Global warming alarmists frequently cite future increases in malaria deaths as one of the main reasons we need to stop burning fossil fuels. But Environment & Climate News readers know by now that
1) links between temperature and mosquito activity are very weak; 2) most of the warming is occurring in areas where there is no malaria; 3) rather than being confined to hot regions alone, malaria deaths historically have occurred at very high latitudes and during very cold periods; and 4) employing screens, or even mosquito nets, essentially eliminates the problem.
Nevertheless, a handful of boisterous malaria experts press onward with their case. Using the standard approach, they find locations where malaria occurs now, determine the range of conditions in which mosquitoes can survive, take the forecasts from a general circulation model (GCM) of future temperatures, determine where these mosquitoes will live in the future, and calculate the new at-risk population. The result, as you might guess, is always really bad news.
But never fear. There are many problems with this approach, several of which David Rogers and Sarah Randolph address in a recent paper in Science.

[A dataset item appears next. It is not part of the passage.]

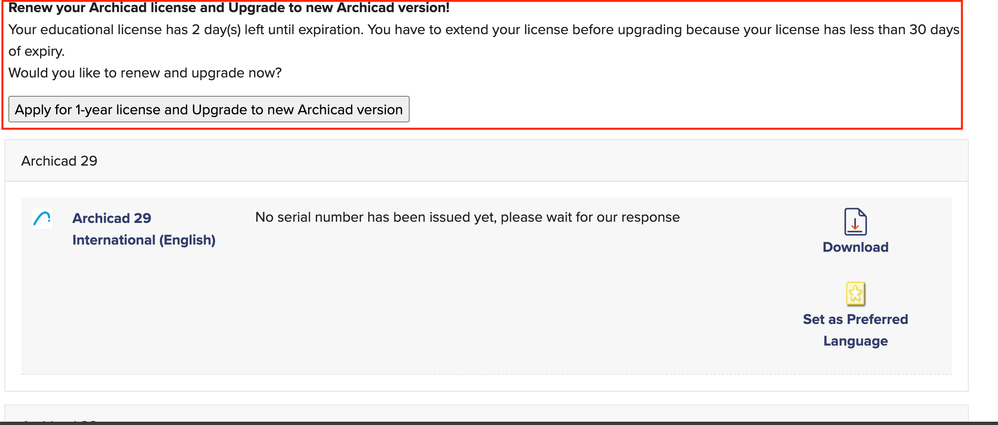Viewport: 998px width, 425px height.
Task: Click the Download document icon
Action: tap(855, 221)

For one thing, Rogers and Randolph point out that a simplistic, temperature-based approach does not account for the multitude of climate factors that truly influence malaria transmission. As proof, they note that standard current models have significant area mismatches, or false-positives: locations that are predicted to have malaria but do not.
Using a more sophisticated model, Rogers and Randolph identified the suite of key climatic variables that describe the existing distribution of malaria. Then, using output from the United Kingdom’s Hadley Centre GCM for 2050, they predicted future malaria occurrence.
The results? Essentially no change! That’s right. Depending on which GCM warming scenario they used, malaria exposure is predicted to increase by only 0.83 percent, or to decrease by 0.92 percent, worldwide. Statistically speaking, these are both minuscule changes.
Malaria exposure is forecast to see this slight increase by 2050 in the southeastern United States and eastern Mexico, Turkey, Brazil, and China; and to undergo a slight decrease in Southeast Asia, India, northern Australia, the horn of Africa, and central South America.
The Rogers-Randolph result represents a major improvement over past methods. For instance, consider that simplistic, temperature-based methods forecast an expansion of malaria along the fringes of the Sahara Desert because of higher minimum temperatures. But when Rogers and Randolph include rainfall and other moisture variables, their more informed model predicts no expansion in this region.
Of course, Rogers and Randolph’s approach is nevertheless dependent upon the accuracy of the GCM used . . . and we all know how well they work.
And furthermore (bearing in mind that malaria incidence has less to do with climate than with human hygiene and other controls), by the year 2050, no doubt much more of the world will have the infrastructure in place to address whatever epidemiological problems may arise. As for the more politically responsive areas of the world, does anybody really believe that a malaria epidemic will hit Orlando, Florida, no matter how the climate changes?
In any event, this research is yet another addition to a fast-growing stack of evidence showing that climate change, where it does occur, will have no net negative impact on human health.
Robert E. Davis, Ph.D., is an associate professor of environmental science at the University of Virginia.
Rogers, D.J. and S.E. Randolph, 2000. The global spread of malaria in a future, warmer world, Science, 289, 1763-1766.